Der größere Druck lastet auf Culcay
Auch Wegner wird sich den Kampf ganz genau anschauen. Er hat Culcay einst zum Weltmeister geformt und Baraou an den WBC-International-Titel herangeführt, ehe ein Rechtsstreit zwischen ihm und dem Sauerland-Boxstall ausbrach. Der erfahrene Trainer erwartet einen „Kampf zweier ebenbürtiger Athleten", die beide „talentiert und fleißig" seien. Die größten Unterschiede? „Konditionell und technisch ist Jack besser aufgestellt", erklärt Wegner. „Bei der strategischen Kampfführung und Schlagstärke hat Abass leichte Vorteile." Der größere Druck lastet ohne Frage auf Culcay. Für ihn sei der Kampf „mit einem Risiko" verbunden, meinte Wegner. „Er kann viel verlieren und wenig gewinnen." So ganz verstehen könne Wegner nicht, warum sich Culcay auf dieses Duell mit dem neun Jahre jüngeren Kontrahenten einlässt: „Ich würde gerne wissen, was ihn antreibt und wie ihn der Kampf in seiner Karriere weiterbringen wird." Culcay bleibt die Antwort auf diese Frage nicht schuldig: Er will Baraou testen. „Ich möchte wissen, ob er tatsächlich so gut ist, wie behauptet wird." Auch viele Boxfans erwarten eine Antwort auf diese spannende Frage. Denn Talent alleine reicht im Ring nicht aus. Gegen einen kampferprobten Boxer wie Culcay ohnehin nicht. Ein Nachteil für den jungen Herausforderer Baraou: Sein letzter Fight gegen den Mexikaner Abraham Juarez liegt nun schon mehr als acht Monate zurück. Um sich trotzdem optimal auf Culcay vorzubereiten, flog Baraou extra nach London zu Erfolgscoach Adam Booth. „Wir haben sehr viel an der Technik und Taktik gefeilt", verriet Baraou, der ohnehin als sehr clever agierender Boxer gilt. Er werde „nichts dem Zufall überlassen", kündigte er an, „die Nummer eins in Deutschland zu werden". Culcay sei zwar „ein großer Kämpfer mit viel Erfahrung", aber er werde ihn schlagen. Dann wäre die Wachablösung in dieser Gewichtsklasse perfekt, und der deutsche Boxsport hätte einen neuen Hoffnungsträger und WM-Kandidaten. „Es ist ein offener Kampf", sagt Promoter Wilfried Sauerland. „Abass hat ja nichts zu verlieren. Er ist mit 25 Jahren noch sehr jung. Anders sieht es da schon bei Jack Culcay aus."

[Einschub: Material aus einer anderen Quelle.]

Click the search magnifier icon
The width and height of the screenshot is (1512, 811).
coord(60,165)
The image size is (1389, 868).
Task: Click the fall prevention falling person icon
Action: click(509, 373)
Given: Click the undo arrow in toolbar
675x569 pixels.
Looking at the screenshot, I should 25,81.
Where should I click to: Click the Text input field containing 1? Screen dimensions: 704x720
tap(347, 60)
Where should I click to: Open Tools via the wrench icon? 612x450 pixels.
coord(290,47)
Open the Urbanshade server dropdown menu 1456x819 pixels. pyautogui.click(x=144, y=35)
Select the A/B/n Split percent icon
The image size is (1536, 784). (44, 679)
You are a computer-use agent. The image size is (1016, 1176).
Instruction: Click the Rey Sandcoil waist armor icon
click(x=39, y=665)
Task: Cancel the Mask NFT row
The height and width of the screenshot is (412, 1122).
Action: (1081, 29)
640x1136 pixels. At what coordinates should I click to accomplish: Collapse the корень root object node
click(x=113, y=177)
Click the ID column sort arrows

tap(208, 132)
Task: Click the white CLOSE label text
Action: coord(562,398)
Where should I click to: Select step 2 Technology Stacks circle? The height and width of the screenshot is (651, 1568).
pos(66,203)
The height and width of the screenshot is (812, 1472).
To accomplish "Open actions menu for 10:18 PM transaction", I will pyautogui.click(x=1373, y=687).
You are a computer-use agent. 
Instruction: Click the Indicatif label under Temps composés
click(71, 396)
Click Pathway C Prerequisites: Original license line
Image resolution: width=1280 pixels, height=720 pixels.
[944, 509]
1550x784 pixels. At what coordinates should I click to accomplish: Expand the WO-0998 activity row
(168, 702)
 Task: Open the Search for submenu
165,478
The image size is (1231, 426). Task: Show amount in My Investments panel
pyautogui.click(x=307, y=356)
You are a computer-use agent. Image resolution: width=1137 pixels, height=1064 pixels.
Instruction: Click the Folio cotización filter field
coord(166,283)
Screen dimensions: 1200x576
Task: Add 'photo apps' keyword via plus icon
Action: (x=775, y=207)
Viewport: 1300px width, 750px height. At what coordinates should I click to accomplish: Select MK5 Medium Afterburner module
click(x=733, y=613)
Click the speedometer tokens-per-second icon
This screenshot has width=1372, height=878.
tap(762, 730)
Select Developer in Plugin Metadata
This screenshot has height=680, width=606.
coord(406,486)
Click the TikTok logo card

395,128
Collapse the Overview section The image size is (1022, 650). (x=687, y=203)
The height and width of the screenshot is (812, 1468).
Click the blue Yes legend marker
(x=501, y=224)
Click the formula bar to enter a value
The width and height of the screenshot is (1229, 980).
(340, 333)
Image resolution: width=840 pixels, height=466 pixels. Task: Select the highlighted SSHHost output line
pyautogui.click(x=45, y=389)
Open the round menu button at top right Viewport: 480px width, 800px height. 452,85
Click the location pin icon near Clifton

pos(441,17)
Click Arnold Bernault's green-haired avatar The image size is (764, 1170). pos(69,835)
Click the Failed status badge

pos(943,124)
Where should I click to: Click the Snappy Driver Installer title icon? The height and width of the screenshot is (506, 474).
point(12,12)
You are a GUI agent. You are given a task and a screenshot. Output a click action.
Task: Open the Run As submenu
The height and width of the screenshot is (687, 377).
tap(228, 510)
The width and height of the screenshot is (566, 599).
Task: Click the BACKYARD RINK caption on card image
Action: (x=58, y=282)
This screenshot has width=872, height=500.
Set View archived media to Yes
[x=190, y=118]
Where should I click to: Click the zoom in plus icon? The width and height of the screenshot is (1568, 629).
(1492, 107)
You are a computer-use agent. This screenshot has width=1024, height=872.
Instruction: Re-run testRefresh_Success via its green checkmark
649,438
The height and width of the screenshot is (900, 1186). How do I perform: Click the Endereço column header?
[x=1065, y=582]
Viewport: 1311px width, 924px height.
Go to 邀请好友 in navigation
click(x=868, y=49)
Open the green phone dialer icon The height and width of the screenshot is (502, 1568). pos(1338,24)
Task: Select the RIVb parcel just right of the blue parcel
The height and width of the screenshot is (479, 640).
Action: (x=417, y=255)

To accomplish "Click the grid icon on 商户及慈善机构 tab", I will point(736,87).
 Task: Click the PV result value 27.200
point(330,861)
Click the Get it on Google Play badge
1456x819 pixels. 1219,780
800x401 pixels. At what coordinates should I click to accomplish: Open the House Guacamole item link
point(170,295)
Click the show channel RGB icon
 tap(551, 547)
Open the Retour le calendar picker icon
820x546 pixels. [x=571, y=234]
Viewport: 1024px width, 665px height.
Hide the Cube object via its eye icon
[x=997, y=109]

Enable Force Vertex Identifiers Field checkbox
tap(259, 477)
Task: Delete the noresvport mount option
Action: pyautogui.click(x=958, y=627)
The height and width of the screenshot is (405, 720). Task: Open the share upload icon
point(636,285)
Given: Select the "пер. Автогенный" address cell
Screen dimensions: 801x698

Für die Boxszene ist der Name des Siegers aber gar nicht so wichtig. Hauptsache es ertönt wieder der Gong, und ein Millionenpublikum fiebert an den Bildschirmen mit. „Es macht wirklich viel Spaß", sagt Agon-Chef Ingo Volckmann nach drei Jahren im Box-Business, „aber es ist kein einfaches Geschäft." In diesen Tagen erst recht nicht.